Il n’y a pas de doute que les différences entre les crises de la dette au Nord et au Sud soient réelles et pas du tout négligeables. Cependant, tant au Sud qu’au Nord, les objectifs d’un authentique audit de la dette publique sont identiques à ceux décrits au livre que vous avez en mains :
« Le premier objectif d’un audit est de clarifier le passé, de démêler l’écheveau de la dette, fil par fil, jusqu'à reconstruire la pelote des enchainements qui ont conduit a l’impasse actuelle.
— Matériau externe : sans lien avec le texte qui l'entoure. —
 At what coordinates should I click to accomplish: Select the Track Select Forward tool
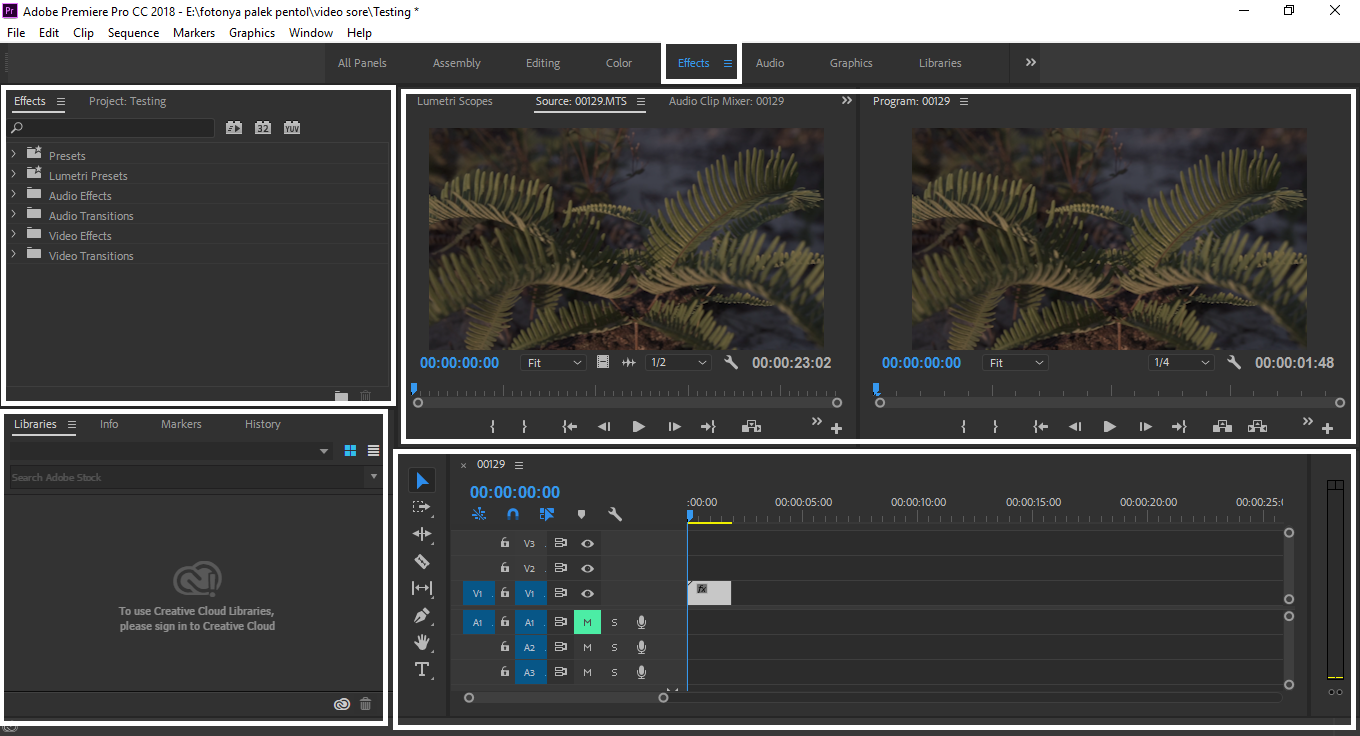tap(422, 507)
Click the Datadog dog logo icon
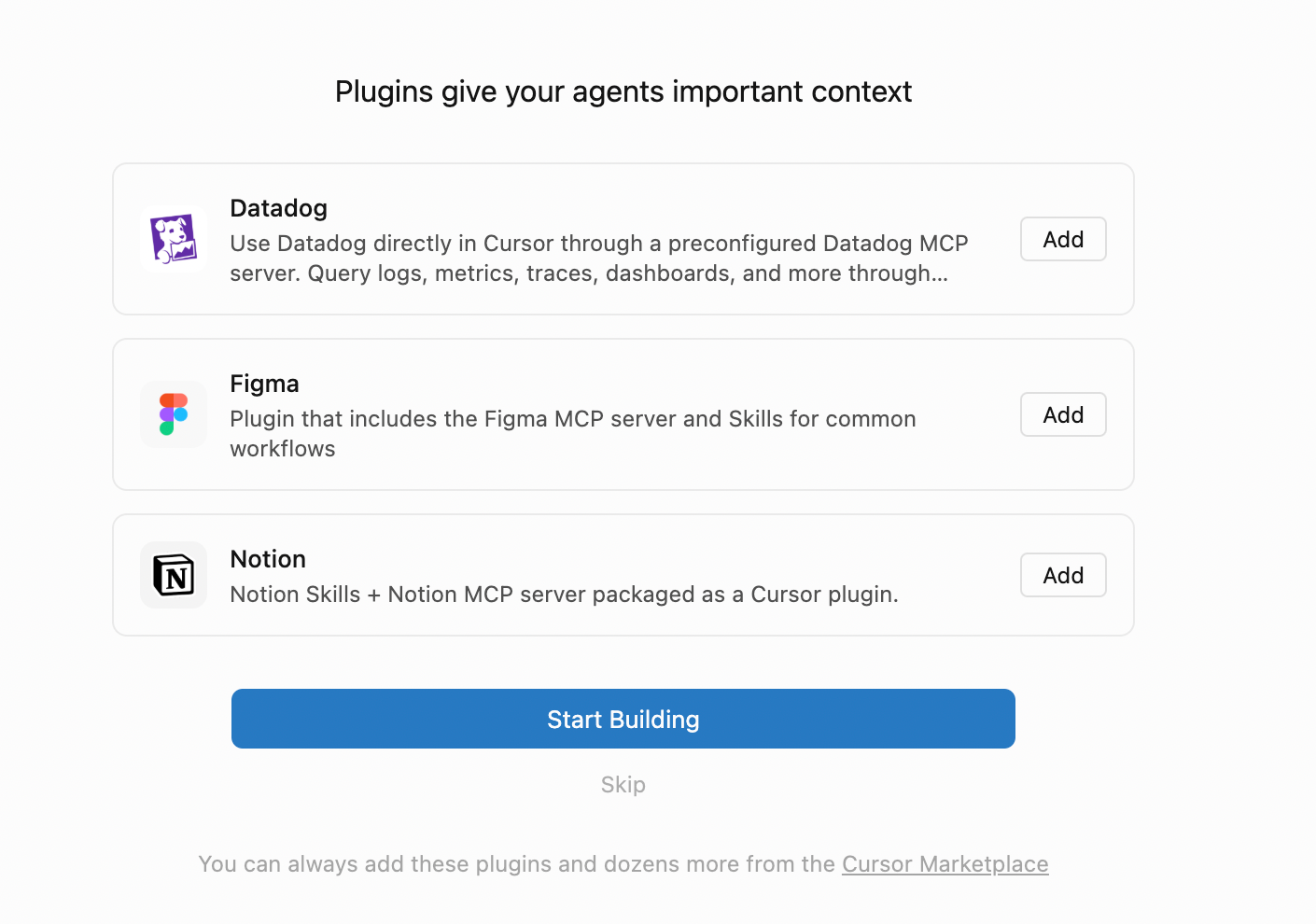The height and width of the screenshot is (924, 1316). pyautogui.click(x=174, y=239)
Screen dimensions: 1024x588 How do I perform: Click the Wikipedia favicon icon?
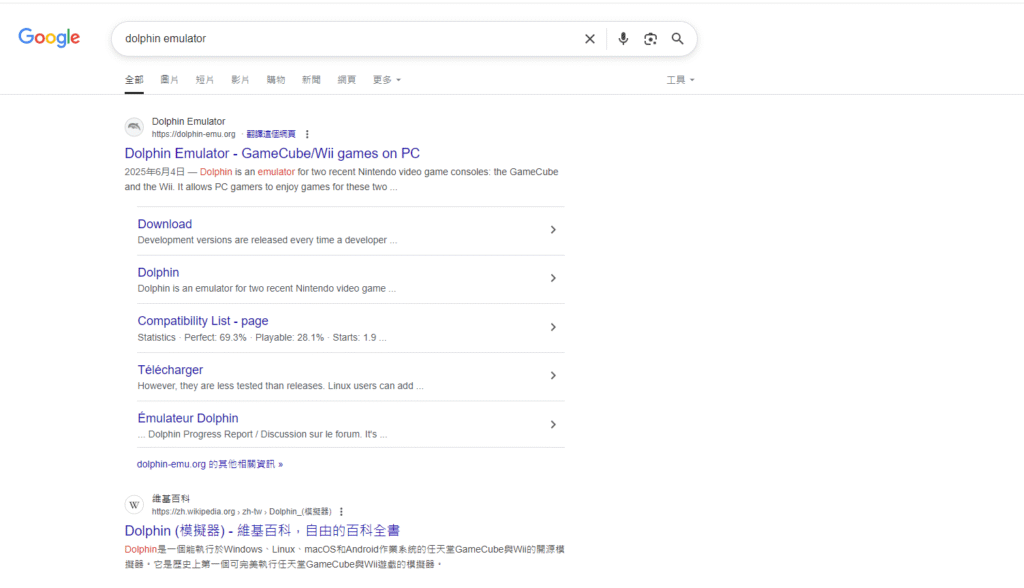coord(134,504)
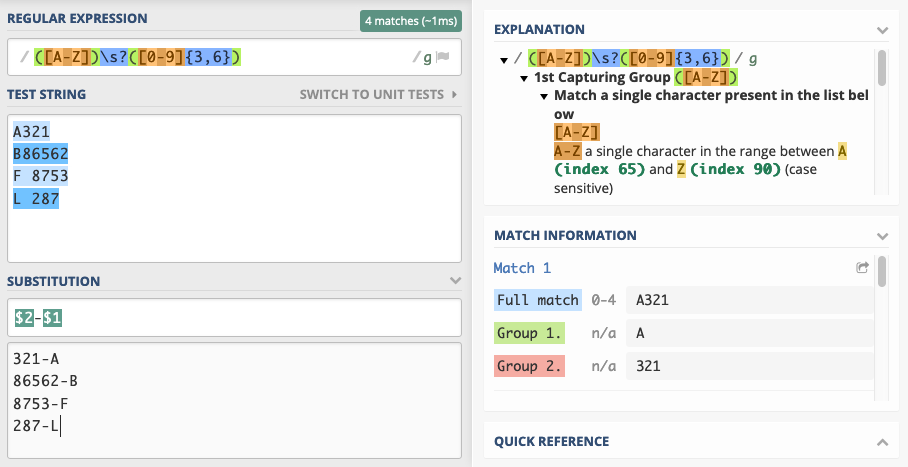Export Match 1 using the share icon

tap(862, 268)
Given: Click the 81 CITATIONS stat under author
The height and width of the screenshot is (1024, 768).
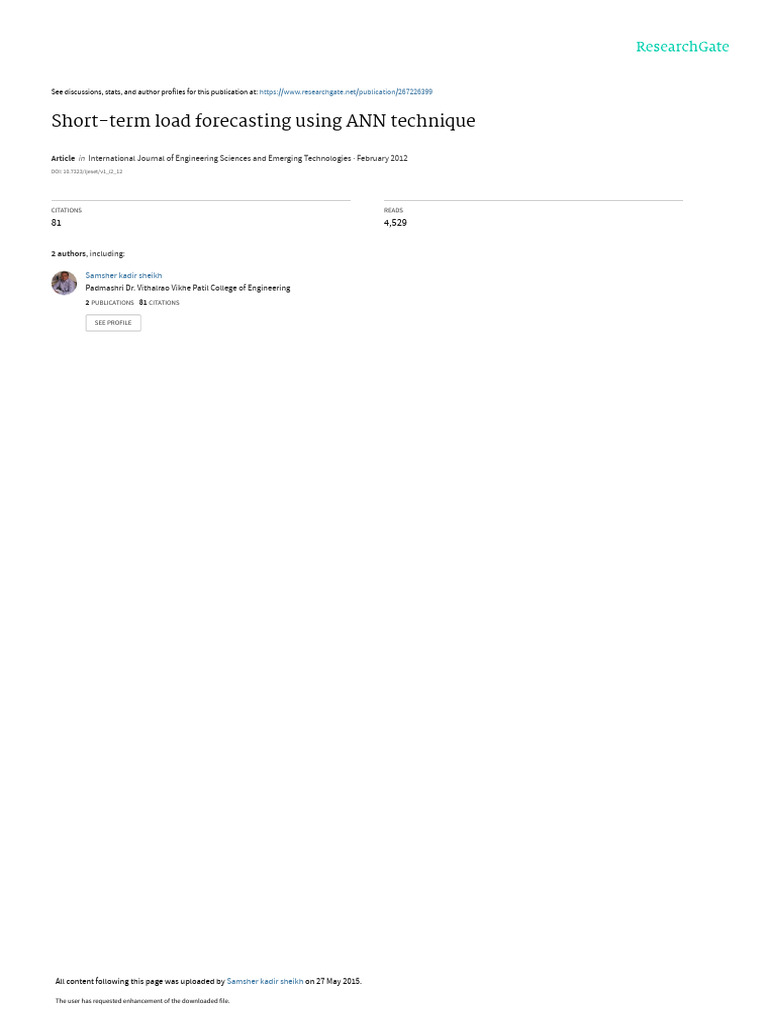Looking at the screenshot, I should (159, 303).
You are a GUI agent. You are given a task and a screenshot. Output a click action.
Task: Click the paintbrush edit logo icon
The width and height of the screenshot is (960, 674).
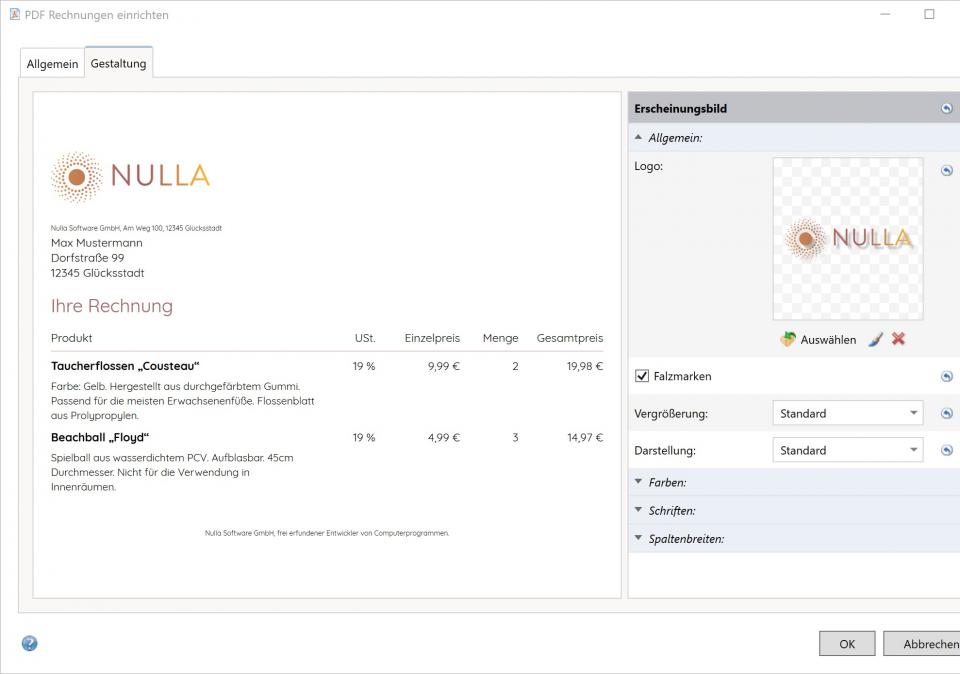(875, 339)
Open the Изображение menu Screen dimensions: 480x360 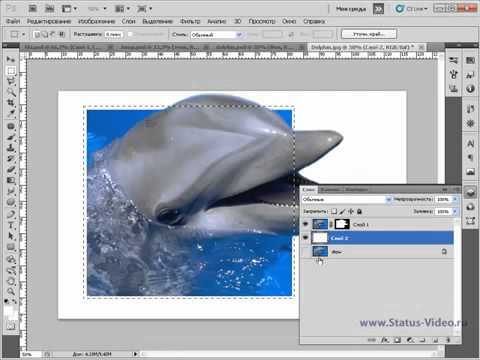point(96,21)
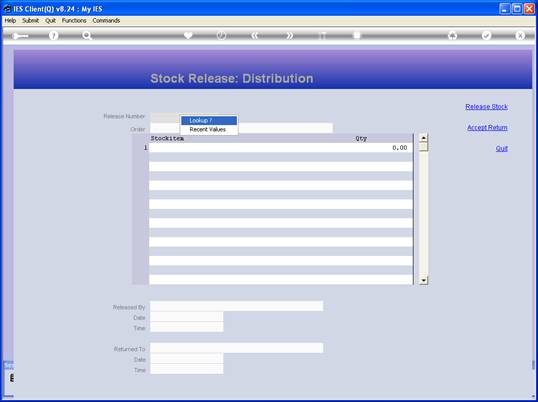
Task: Select Lookup ? from the popup menu
Action: click(209, 120)
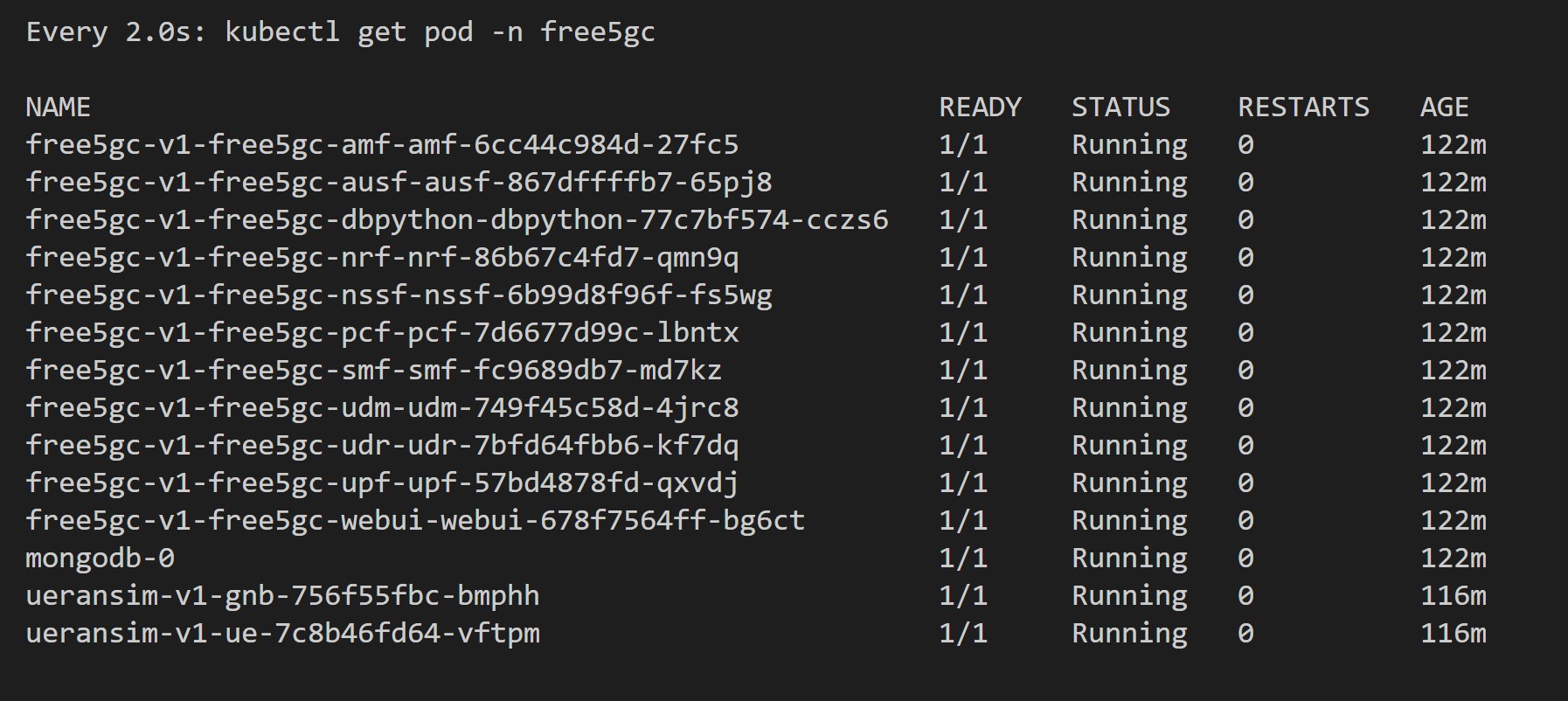Click the AGE column header
The height and width of the screenshot is (701, 1568).
click(x=1444, y=108)
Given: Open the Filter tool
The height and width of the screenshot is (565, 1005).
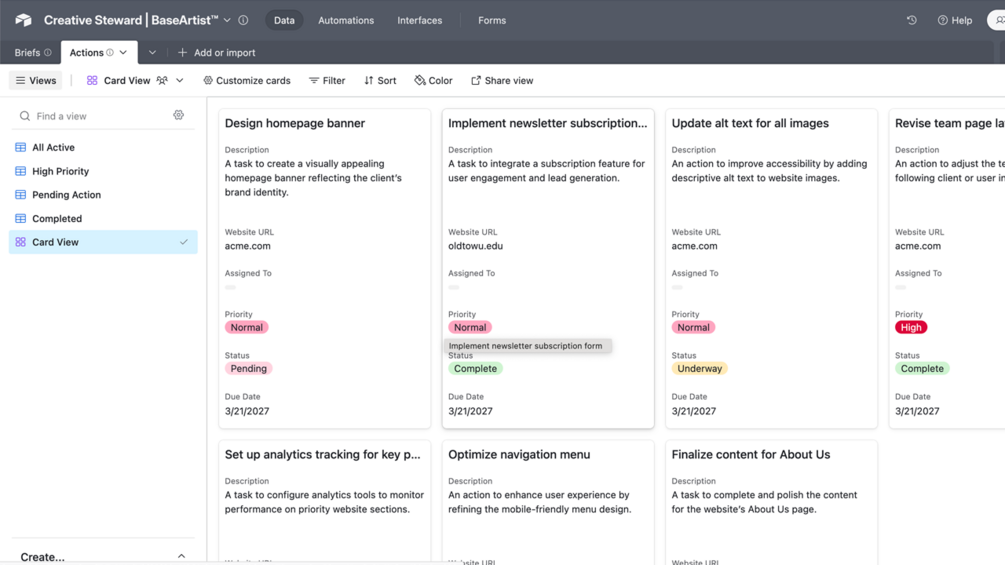Looking at the screenshot, I should pyautogui.click(x=327, y=80).
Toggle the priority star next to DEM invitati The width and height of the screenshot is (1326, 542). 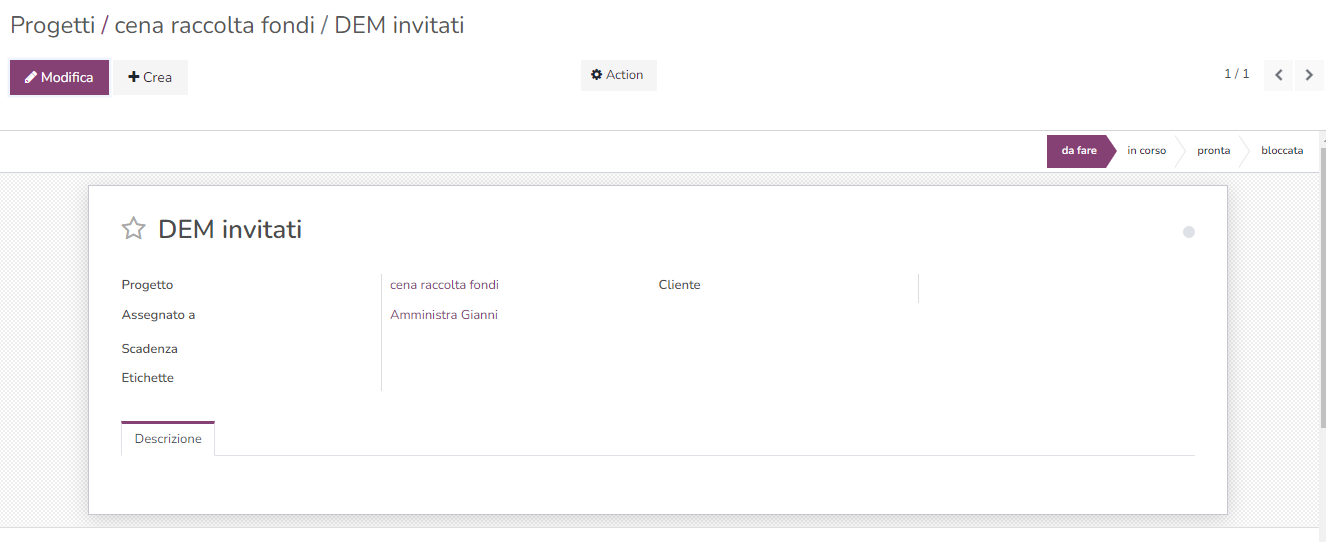(133, 229)
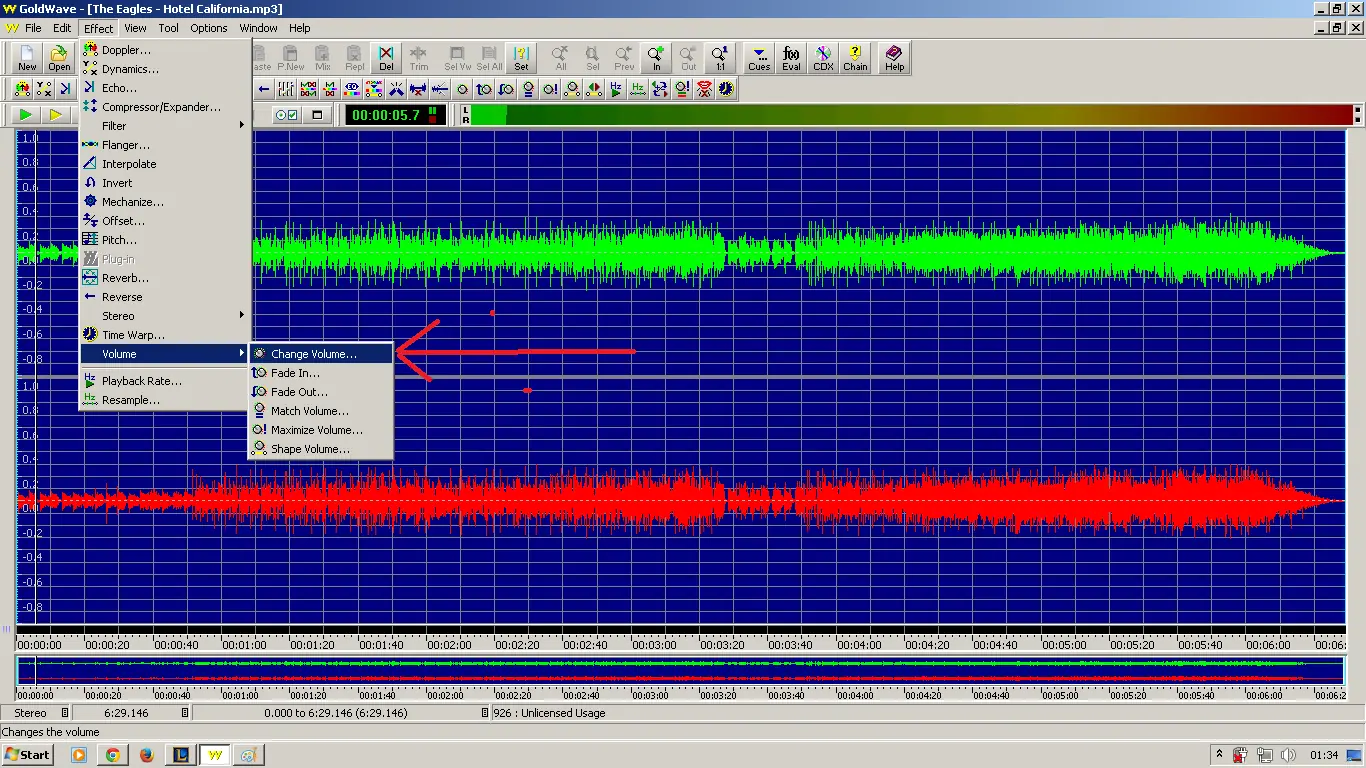Launch the CDX audio extraction tool
The image size is (1366, 768).
click(x=823, y=58)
Qu’est devenu l’argent de tel emprunt, a quelles conditions cet emprunt a-t-il été conclu ? Combien d’intérêts ont été payés, a quel taux, combien du principal a déjà été remboursé ? Comment la dette s’est-elle enflée sans qu’on voie la couleur de l’argent ? Quel chemin ont suivi les capitaux ? A quoi ont-ils servi ? Quelle part a été détournée et comment? »
Et en plus de tout ca:
« Qui a emprunté et au nom de qui ? Qui a prêté et quel a été son rôle ? Comment l’Etat s’est-il trouvé engagé, par quelle décision, prise à quel titre ? Comment des dettes privées sont-elles devenues « publiques » ? Qui a engagé des projets bidon, qui y a poussé, incité, qui en a profité ? Quels crimes ont été commis avec cet argent ? Pourquoi n’établit-on pas les responsabilités civiles, pénales et administratives ? »
Il suffit d’avoir en tète ces interrogations pour comprendre combien énorme est le champ d’action d’un audit de la dette publique, qu’il n’a absolument rien à voir avec sa caricature qui le réduit a une simple vérification de chiffres faite par des comptables routiniers. Alors, ce n’est pas du tout un hasard que les partisans des audits argumentent en faveur de leur nécessaire réalisation en invoquant toujours deux besoins fondamentaux et vitaux de la société : ceux de la transparence et du control démocratique de l’Etat et des gouvernants pas les citoyens.
Il s’agit sans doute des besoins qui se référent a des droits démocratiques tout a fait élémentaires, bien que violés en permanence, reconnus par le droit international. Le droit des citoyens de connaître les actes de ceux qui les gouvernent, de s’informer de tout ce qui concerne leur gestion, leurs objectifs et leurs motivations est intrinsèque a la démocratie elle-même puisqu’il émane du droit fondamental des citoyens d’exercer leur control sur le pouvoir et de participer activement aux affaires communes.
Alors, le fait que ce pouvoir refuse obstinément de réaliser l’audit de sa propre dette et a horreur même de l’idée que quelques intrus « non institutionnels » oseraient de le réaliser a sa place, est indicatif de notre démocratie (bourgeoise et néolibérale) malade et profondément déficitaire. Une démocratie infirme, qui d’ailleurs n’arrête pas de nous bombarder avec sa rhétorique sur la transparence.